### Enunciado
Copia sin ningún cambio todo el material desde la línea que contiene "Click the Print icon in toolbar" hasta la línea que contiene "click(x=392, y=773)", incluidas ambas.

### Material
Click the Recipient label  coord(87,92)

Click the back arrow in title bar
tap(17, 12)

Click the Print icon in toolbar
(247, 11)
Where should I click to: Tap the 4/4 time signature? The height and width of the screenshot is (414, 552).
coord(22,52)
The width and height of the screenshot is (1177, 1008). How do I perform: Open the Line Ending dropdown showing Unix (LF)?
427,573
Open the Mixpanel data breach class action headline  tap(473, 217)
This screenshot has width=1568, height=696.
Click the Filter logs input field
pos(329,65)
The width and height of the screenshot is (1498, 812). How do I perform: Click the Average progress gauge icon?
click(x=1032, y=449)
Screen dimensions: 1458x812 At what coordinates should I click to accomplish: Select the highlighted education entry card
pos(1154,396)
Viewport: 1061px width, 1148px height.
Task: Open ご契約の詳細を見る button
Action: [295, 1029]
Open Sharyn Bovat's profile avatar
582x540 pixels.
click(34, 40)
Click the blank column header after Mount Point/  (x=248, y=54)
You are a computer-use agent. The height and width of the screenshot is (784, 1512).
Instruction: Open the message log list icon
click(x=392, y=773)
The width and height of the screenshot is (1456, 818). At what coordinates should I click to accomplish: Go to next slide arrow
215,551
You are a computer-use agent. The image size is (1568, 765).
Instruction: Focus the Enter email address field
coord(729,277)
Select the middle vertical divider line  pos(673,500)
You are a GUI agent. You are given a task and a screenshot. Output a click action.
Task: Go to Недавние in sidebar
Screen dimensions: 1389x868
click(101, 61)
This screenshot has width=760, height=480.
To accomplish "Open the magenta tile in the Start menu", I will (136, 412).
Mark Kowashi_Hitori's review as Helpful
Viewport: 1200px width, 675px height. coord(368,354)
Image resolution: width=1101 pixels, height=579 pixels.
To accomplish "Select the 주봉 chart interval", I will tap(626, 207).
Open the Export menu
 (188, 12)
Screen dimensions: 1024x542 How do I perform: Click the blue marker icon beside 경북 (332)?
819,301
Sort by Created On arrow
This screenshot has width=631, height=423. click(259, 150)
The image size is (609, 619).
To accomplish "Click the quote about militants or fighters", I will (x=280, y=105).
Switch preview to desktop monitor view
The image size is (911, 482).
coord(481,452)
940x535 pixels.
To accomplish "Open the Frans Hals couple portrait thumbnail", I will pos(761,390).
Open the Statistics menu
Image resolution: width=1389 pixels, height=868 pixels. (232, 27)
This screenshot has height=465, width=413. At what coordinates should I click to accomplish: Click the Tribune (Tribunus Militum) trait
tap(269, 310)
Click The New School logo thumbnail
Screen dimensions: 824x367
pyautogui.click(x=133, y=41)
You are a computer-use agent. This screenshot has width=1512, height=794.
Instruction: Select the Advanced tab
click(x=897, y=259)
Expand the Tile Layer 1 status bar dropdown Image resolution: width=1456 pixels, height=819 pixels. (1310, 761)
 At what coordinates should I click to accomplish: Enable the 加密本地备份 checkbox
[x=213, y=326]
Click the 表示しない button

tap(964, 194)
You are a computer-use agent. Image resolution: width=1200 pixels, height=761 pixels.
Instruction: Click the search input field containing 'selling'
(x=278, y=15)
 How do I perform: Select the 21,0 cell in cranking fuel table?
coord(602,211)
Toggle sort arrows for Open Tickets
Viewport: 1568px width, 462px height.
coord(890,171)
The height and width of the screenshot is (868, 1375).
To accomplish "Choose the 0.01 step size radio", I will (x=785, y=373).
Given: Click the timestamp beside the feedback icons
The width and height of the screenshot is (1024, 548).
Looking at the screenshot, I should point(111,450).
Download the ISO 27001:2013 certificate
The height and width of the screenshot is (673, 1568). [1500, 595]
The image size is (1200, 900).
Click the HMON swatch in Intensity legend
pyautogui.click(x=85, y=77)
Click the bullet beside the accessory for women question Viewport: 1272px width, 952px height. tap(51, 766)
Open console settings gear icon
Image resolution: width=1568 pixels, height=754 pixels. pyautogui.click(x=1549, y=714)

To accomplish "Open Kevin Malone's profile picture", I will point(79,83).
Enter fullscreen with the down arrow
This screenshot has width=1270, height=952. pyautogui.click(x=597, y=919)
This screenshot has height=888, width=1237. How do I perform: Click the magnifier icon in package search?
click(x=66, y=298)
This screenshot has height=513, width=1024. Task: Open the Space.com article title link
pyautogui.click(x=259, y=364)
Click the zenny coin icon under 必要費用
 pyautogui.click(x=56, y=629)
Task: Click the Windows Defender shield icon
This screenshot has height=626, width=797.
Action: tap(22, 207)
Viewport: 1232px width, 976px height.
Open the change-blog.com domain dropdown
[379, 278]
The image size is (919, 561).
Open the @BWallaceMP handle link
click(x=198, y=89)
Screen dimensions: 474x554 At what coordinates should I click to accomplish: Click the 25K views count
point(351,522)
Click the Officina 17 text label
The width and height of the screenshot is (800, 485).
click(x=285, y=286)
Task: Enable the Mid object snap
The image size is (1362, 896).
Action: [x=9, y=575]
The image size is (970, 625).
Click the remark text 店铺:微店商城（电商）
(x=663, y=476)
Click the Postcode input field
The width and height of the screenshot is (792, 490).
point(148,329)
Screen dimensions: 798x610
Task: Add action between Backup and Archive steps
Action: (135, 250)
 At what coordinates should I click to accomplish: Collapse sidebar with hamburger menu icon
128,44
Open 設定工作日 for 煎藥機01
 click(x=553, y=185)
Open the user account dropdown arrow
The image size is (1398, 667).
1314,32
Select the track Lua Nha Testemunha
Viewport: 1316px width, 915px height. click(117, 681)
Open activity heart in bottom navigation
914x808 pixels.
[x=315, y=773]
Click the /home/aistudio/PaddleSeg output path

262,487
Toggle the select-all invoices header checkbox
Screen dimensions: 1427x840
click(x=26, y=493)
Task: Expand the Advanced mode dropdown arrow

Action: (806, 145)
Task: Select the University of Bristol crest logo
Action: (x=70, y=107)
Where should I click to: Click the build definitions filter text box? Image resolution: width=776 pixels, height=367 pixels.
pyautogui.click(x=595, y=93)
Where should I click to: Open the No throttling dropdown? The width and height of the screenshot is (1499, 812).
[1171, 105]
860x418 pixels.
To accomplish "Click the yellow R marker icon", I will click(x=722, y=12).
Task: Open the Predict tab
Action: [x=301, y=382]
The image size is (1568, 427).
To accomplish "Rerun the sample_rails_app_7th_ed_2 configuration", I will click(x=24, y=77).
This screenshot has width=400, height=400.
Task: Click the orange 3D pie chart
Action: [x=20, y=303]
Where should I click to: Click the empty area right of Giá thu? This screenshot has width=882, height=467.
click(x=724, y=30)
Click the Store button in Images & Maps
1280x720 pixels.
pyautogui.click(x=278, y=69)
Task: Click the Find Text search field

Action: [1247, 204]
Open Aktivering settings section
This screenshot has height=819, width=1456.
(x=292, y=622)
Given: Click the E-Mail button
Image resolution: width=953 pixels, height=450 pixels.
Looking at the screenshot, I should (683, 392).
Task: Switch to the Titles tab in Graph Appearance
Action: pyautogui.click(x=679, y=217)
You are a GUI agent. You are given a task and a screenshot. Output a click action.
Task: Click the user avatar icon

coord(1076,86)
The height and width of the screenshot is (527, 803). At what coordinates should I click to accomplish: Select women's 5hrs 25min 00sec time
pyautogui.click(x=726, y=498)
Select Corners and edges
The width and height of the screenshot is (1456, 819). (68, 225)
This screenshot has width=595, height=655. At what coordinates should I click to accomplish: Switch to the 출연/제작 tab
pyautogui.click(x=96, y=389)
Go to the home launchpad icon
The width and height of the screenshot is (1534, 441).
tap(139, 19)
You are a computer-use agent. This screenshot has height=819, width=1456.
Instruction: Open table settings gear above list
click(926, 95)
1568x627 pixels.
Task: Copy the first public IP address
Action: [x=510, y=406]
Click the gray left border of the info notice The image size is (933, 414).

### Salida esperada
Click the Print icon in toolbar
(247, 11)
Where should I click to: Tap the 4/4 time signature? The height and width of the screenshot is (414, 552).
coord(22,52)
The width and height of the screenshot is (1177, 1008). How do I perform: Open the Line Ending dropdown showing Unix (LF)?
427,573
Open the Mixpanel data breach class action headline  tap(473, 217)
This screenshot has width=1568, height=696.
Click the Filter logs input field
pos(329,65)
The width and height of the screenshot is (1498, 812). How do I perform: Click the Average progress gauge icon?
click(x=1032, y=449)
Screen dimensions: 1458x812 At what coordinates should I click to accomplish: Select the highlighted education entry card
pos(1154,396)
Viewport: 1061px width, 1148px height.
Task: Open ご契約の詳細を見る button
Action: [295, 1029]
Open Sharyn Bovat's profile avatar
582x540 pixels.
click(34, 40)
Click the blank column header after Mount Point/  (x=248, y=54)
You are a computer-use agent. The height and width of the screenshot is (784, 1512).
Instruction: Open the message log list icon
click(x=392, y=773)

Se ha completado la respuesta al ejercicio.